## What you have to do:
Reproduce the records below in their entirety, exactly as shown.

## Exercise data:
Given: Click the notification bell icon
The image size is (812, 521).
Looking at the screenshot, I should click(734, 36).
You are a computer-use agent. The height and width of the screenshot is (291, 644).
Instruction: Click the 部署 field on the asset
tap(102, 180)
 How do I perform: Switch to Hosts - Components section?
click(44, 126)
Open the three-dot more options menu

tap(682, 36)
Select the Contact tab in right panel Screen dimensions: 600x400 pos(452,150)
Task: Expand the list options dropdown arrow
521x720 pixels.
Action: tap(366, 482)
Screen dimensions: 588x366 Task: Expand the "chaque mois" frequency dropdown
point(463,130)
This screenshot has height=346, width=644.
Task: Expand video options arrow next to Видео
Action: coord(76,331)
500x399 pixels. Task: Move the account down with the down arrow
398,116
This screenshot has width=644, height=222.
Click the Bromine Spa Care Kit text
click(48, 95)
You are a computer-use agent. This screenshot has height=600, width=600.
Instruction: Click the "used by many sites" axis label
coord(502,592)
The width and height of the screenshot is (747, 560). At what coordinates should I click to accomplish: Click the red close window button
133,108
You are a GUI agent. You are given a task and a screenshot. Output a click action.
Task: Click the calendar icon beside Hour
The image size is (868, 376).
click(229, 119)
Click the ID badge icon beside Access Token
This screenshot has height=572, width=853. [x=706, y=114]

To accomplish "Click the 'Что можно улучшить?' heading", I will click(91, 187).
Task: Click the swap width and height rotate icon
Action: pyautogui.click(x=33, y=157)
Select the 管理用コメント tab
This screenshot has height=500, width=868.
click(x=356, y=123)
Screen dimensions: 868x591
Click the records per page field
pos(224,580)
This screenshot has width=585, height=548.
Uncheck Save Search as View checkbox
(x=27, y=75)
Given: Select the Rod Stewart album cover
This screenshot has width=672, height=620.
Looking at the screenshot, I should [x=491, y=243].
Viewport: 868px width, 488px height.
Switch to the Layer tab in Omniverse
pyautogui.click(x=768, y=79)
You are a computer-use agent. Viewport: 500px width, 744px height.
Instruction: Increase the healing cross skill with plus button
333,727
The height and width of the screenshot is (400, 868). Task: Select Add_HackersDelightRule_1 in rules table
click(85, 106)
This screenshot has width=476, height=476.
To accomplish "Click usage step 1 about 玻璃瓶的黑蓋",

## Task response:
Given: Click the notification bell icon
The image size is (812, 521).
Looking at the screenshot, I should click(734, 36).
You are a computer-use agent. The height and width of the screenshot is (291, 644).
Instruction: Click the 部署 field on the asset
tap(102, 180)
 How do I perform: Switch to Hosts - Components section?
click(44, 126)
Open the three-dot more options menu

tap(682, 36)
Select the Contact tab in right panel Screen dimensions: 600x400 pos(452,150)
Task: Expand the list options dropdown arrow
521x720 pixels.
Action: tap(366, 482)
Screen dimensions: 588x366 Task: Expand the "chaque mois" frequency dropdown
point(463,130)
This screenshot has height=346, width=644.
Task: Expand video options arrow next to Видео
Action: coord(76,331)
500x399 pixels. Task: Move the account down with the down arrow
398,116
This screenshot has width=644, height=222.
Click the Bromine Spa Care Kit text
click(48, 95)
You are a computer-use agent. This screenshot has height=600, width=600.
Instruction: Click the "used by many sites" axis label
coord(502,592)
The width and height of the screenshot is (747, 560). At what coordinates should I click to accomplish: Click the red close window button
133,108
You are a GUI agent. You are given a task and a screenshot. Output a click action.
Task: Click the calendar icon beside Hour
The image size is (868, 376).
click(229, 119)
Click the ID badge icon beside Access Token
This screenshot has height=572, width=853. [x=706, y=114]

To accomplish "Click the 'Что можно улучшить?' heading", I will click(91, 187).
Task: Click the swap width and height rotate icon
Action: pyautogui.click(x=33, y=157)
Select the 管理用コメント tab
This screenshot has height=500, width=868.
click(x=356, y=123)
Screen dimensions: 868x591
Click the records per page field
pos(224,580)
This screenshot has width=585, height=548.
Uncheck Save Search as View checkbox
(x=27, y=75)
Given: Select the Rod Stewart album cover
This screenshot has width=672, height=620.
Looking at the screenshot, I should [x=491, y=243].
Viewport: 868px width, 488px height.
Switch to the Layer tab in Omniverse
pyautogui.click(x=768, y=79)
You are a computer-use agent. Viewport: 500px width, 744px height.
Instruction: Increase the healing cross skill with plus button
333,727
The height and width of the screenshot is (400, 868). Task: Select Add_HackersDelightRule_1 in rules table
click(85, 106)
This screenshot has width=476, height=476.
To accomplish "Click usage step 1 about 玻璃瓶的黑蓋",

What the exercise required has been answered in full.